Going too far above and beyond is fundamentally unsound. It creates an unhealthy balance of power in the relationship, where the agency feels it can never say no because of the precedents set. It can stress teams to breaking point. And – here’s where the senior management vilification comes in – it can increase churn, reduce productivity and performance in the areas actually covered by the scope of work, and it reduces margin. None of which is good for business.

As a client – the extra mile is great. But mutually set the boundaries; don’t try and take on everything at once but prioritise those ‘special tasks’; be aware of the fact that both agency and client are in business for a reason, and reach a sensible compromise. If you pay or recognise an agency fairly, you’ll get better results over time.

  1. The agency account lead is trying so hard to keep the relationship strong that it feels like a stance of ‘client is always right’ has been taken

No, the client is not always right.
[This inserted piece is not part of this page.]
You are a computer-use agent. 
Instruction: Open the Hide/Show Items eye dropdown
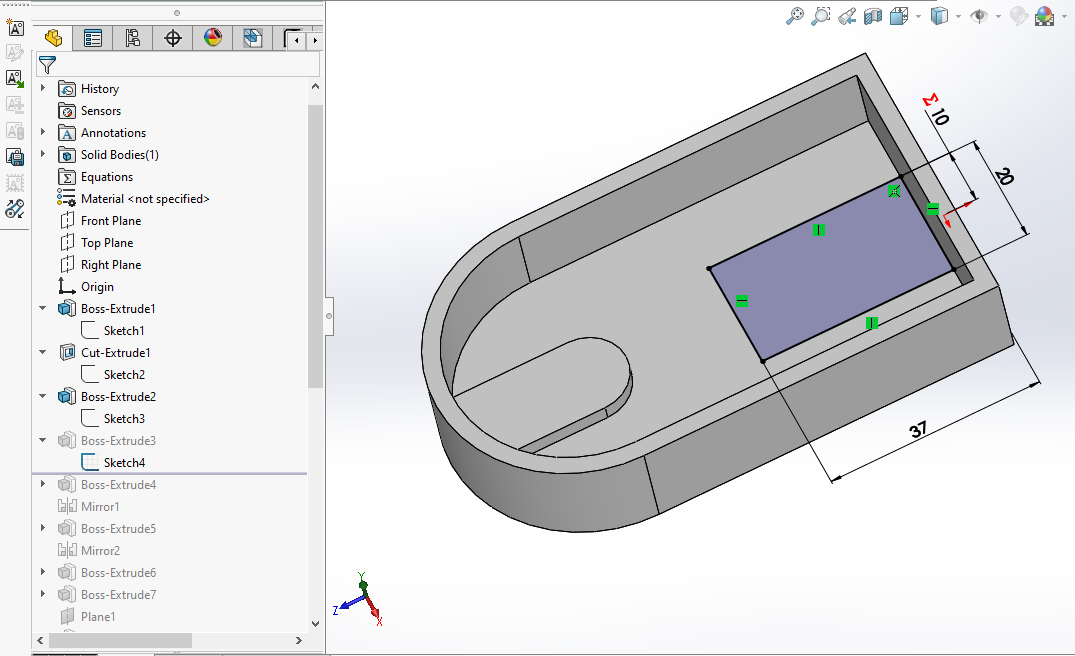tap(998, 16)
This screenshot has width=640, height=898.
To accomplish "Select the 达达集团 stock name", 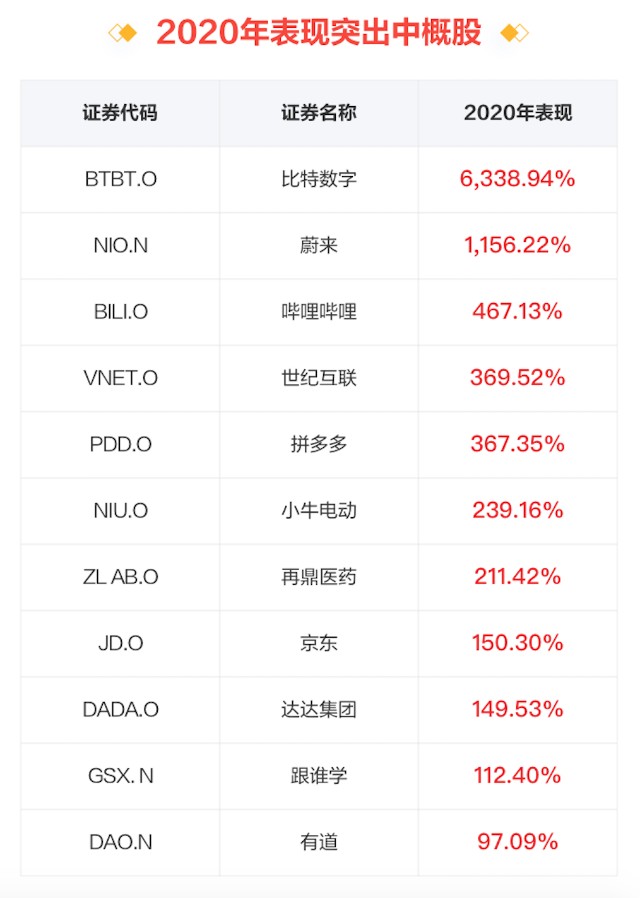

In fact, the client is often wrong. We all know this.

One reason an agency is employed is to help guide and course-correct, and yes-people do not work well in this space.

Also, overly-defending the client or agreeing with an erroneous client can really damage the morale and trust within your own team, who will feel that you aren’t accounting for their position, or that of the agency. You must try to take a balanced view, without ‘we must keep this business’ or ‘I must not damage my relationship’ getting in the way of the facts. The strongest relationships are those that have capacity for big disagreements.

As a client, if your agency never disagrees with you, your relationship is, in my view, sub-par. Sometimes the agency account lead needs to be reminded or encouraged to do so; but the agency is not delivering optimally for you if you won’t allow them, or they aren’t able, to challenge your views, your strategy, your approach.

  1. The agency account lead can’t go on holiday because if this happens, things fall apart

Apart from the obvious issues with an individual not taking appropriate leave, this scenario represents one of the most common challenges – that of single-point sensitivity.

It is very tempting, if you’re an agency account lead, to want to be the knight on the white charger – the go-to-person. For the client, isn’t it great to have such a dedicated person running your account for you? But for both parties, it is a fundamentally unsound position to take.

Where there’s single-point sensitivity, agency teams feel stifled, useless or dead-ended in their roles; no proper succession plan is in place, which also restricts career development of the agency account lead; the client, in funnelling everything through the agency account lead, becomes unclear about roles and responsibilities; and if the agency account lead departs the business, the relationship immediately becomes unstable.

Other than this, from the agency perspective it’s just bad leadership, because it ultimately means that supporting members of the team are not given recognition or reward for toiling behind-scenes to deliver – not to mention the fact that the client is ultimately getting a myopic perspective, rather than taking full advantage of the broader skillsets and viewpoints sitting behind the agency account lead.

If you’re the client, insist on understanding your agencies’ roles and responsibilities and if necessary, develop a basic contact approach (who calls who, for what). And please, when you write a note of praise to the agency CEO, ensure that you know enough about the agency operation so that the right people, beyond the agency lead, are recognised for their work.

So there it is. I could go on. But if you genuinely want to optimise your close relationship, then I urge you both – agency account lead and client – to read this article together and use it as a start point to take a good look at yourselves, then move from your collective centre and take a look outside. You might be surprised by what you find.